## WHAT TO DO
Output only the lines below that start at the line containing "on Novembro, 9" and end at the line containing "Screen dimensions: 1200x586", with both ends kept.

## DATA TO PROCESS
□ □ □ □

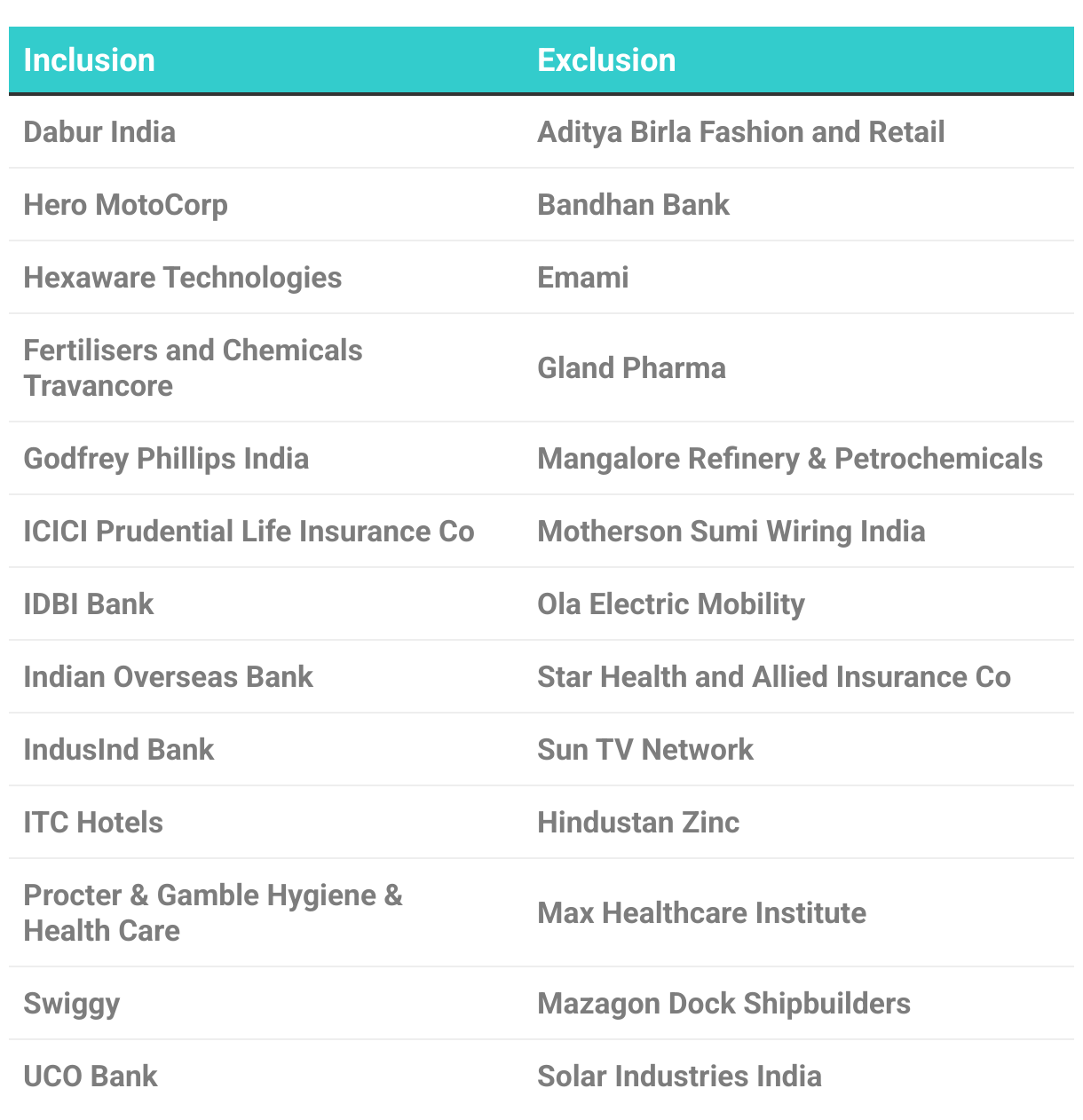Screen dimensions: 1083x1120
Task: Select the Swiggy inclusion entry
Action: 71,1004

□ □ □ □

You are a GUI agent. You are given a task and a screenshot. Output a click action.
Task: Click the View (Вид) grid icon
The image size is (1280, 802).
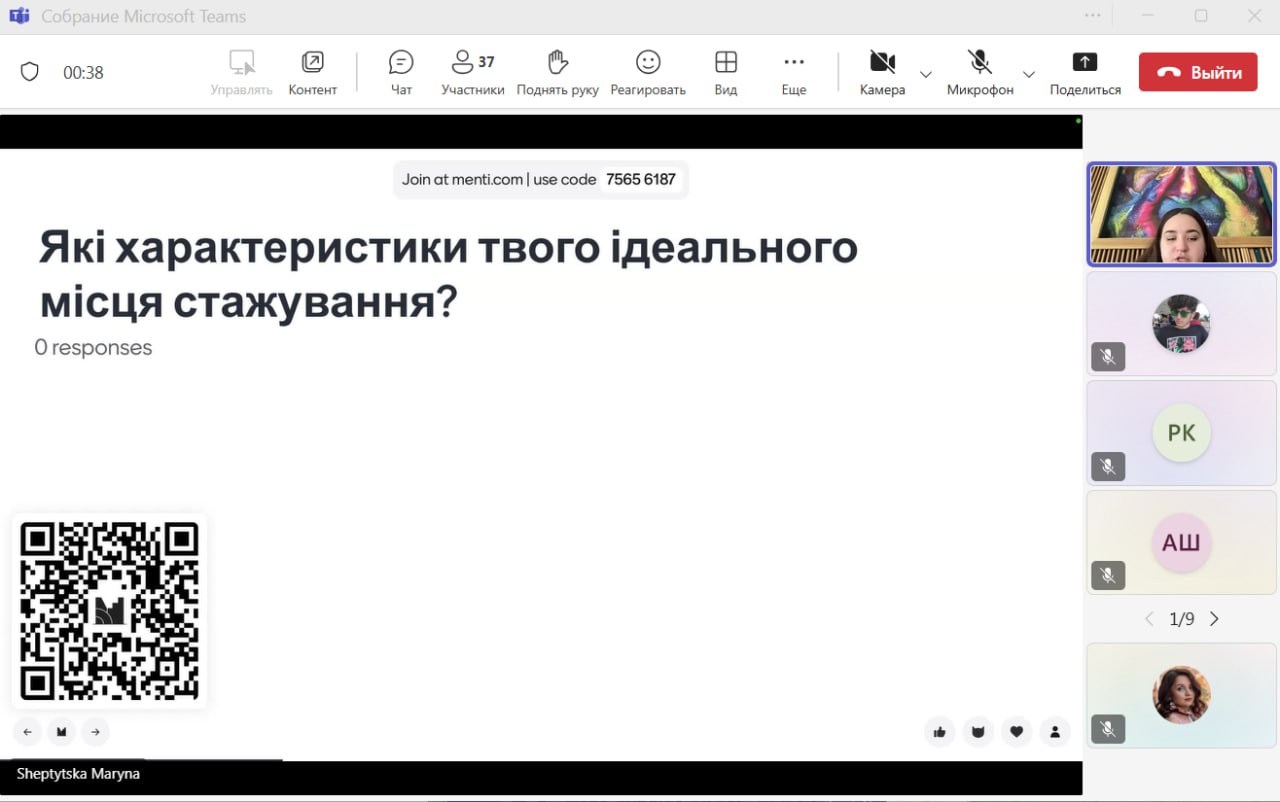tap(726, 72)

□ □ □ □

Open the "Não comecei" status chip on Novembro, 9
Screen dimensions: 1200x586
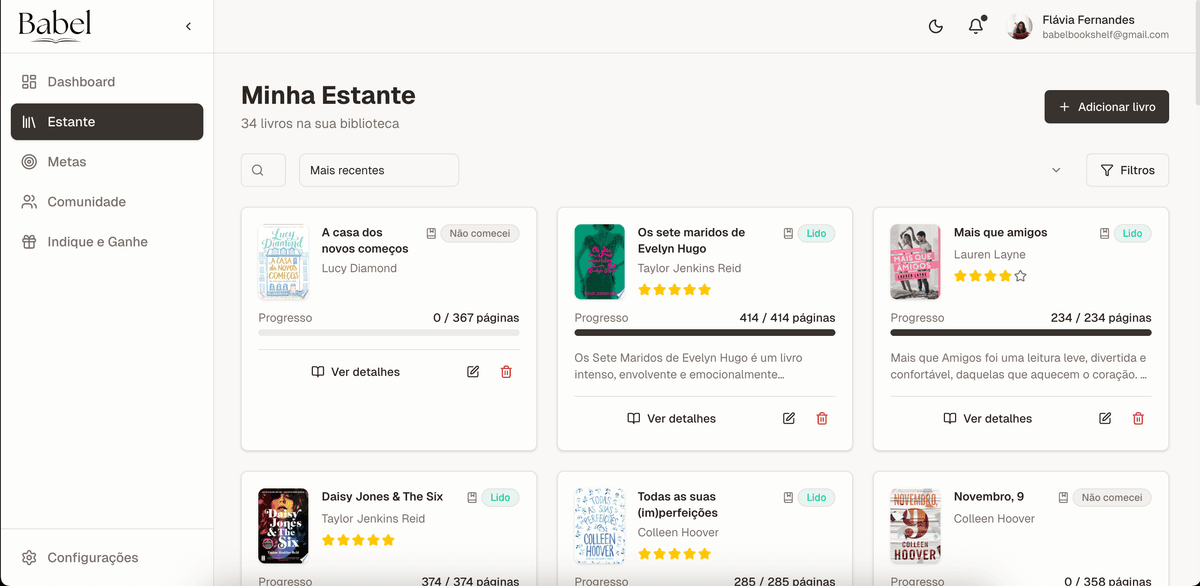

□ □ □ □

## WRITTEN ANSWER
Open the "Não comecei" status chip on Novembro, 9
Screen dimensions: 1200x586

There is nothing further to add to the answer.